_Source text_
Maps from small to large categories

Content created by Fredrik Bakke and Egbert Rijke.

Created on 2023-09-27.

module category-theory.maps-from-small-to-large-categories where

Imports
open import category-theory.categories
open import category-theory.large-categories
open import category-theory.maps-from-small-to-large-precategories

open import foundation.equivalences
open import foundation.identity-types
open import foundation.torsorial-type-families
open import foundation.universe-levels


Idea

A map from a (small) category C to a large category D consists of:

• a map F₀ : C → D on objects at a chosen universe level γ,
• a map F₁ : hom x y → hom (F₀ x) (F₀ y) on morphisms.

Definition

module _
{l1 l2 : Level} {α : Level → Level} {β : Level → Level → Level}
(C : Category l1 l2) (D : Large-Category α β)
where

map-Small-Large-Category : (γ : Level) → UU (l1 ⊔ l2 ⊔ α γ ⊔ β γ γ)

_Information supplied_
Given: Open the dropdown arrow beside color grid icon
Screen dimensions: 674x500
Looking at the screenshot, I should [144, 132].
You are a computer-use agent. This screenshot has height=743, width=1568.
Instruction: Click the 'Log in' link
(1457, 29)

--

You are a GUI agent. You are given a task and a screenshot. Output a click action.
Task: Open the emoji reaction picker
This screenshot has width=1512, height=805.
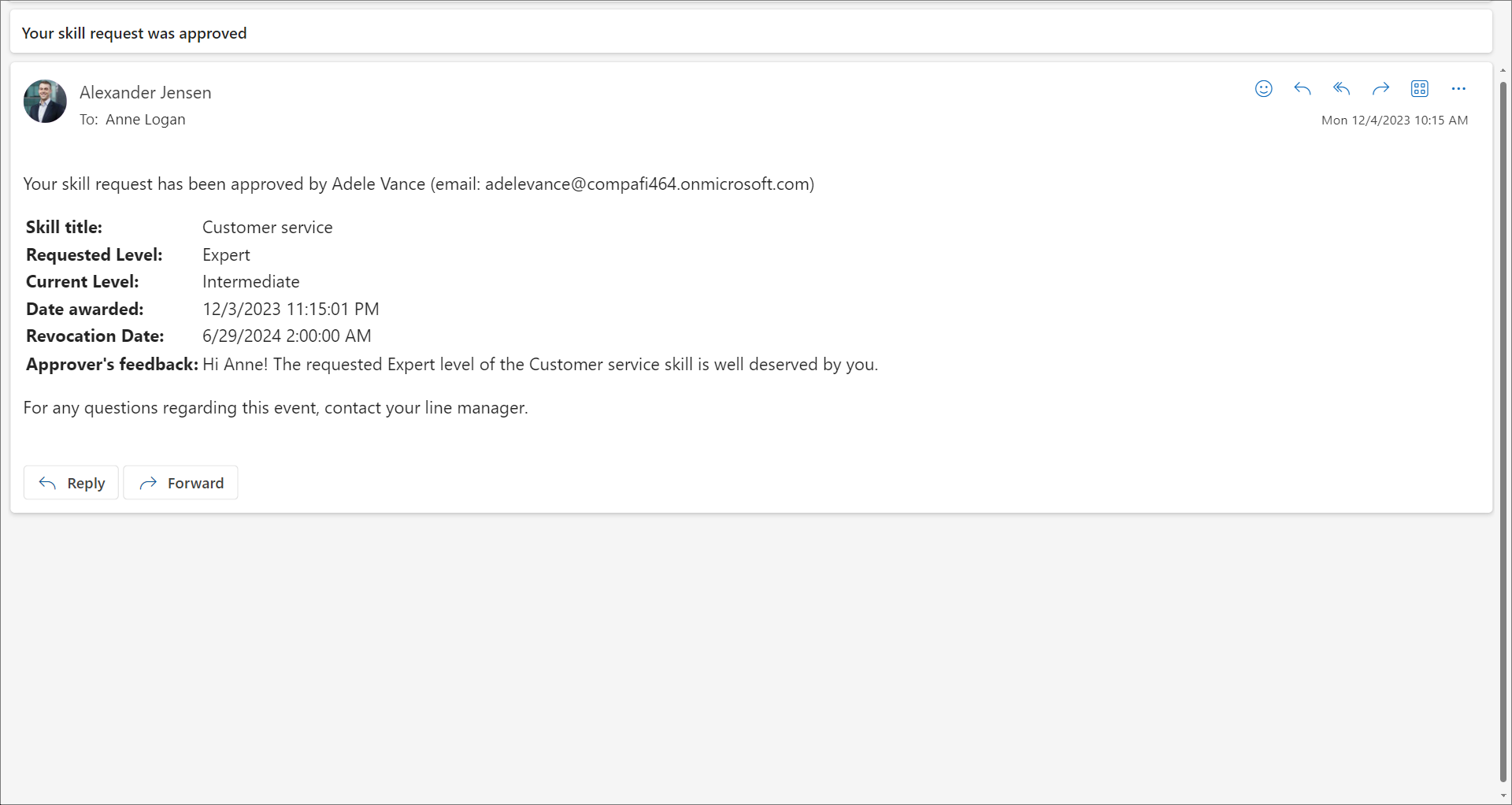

_Work to complete_
• a. Name every module imported by the page on maps from small to large categories.
• b. From the page on maps from small to large categories, copy out everything from "A map from a" down to "α γ ⊔ β γ γ)".

_Answers for the exercise_
• a.
- category-theory.categories
- category-theory.large-categories
- category-theory.maps-from-small-to-large-precategories
- foundation.equivalences
- foundation.identity-types
- foundation.torsorial-type-families
- foundation.universe-levels

• b.
A map from a (small) category C to a large category D consists of:

• a map F₀ : C → D on objects at a chosen universe level γ,
• a map F₁ : hom x y → hom (F₀ x) (F₀ y) on morphisms.

Definition

module _
{l1 l2 : Level} {α : Level → Level} {β : Level → Level → Level}
(C : Category l1 l2) (D : Large-Category α β)
where

map-Small-Large-Category : (γ : Level) → UU (l1 ⊔ l2 ⊔ α γ ⊔ β γ γ)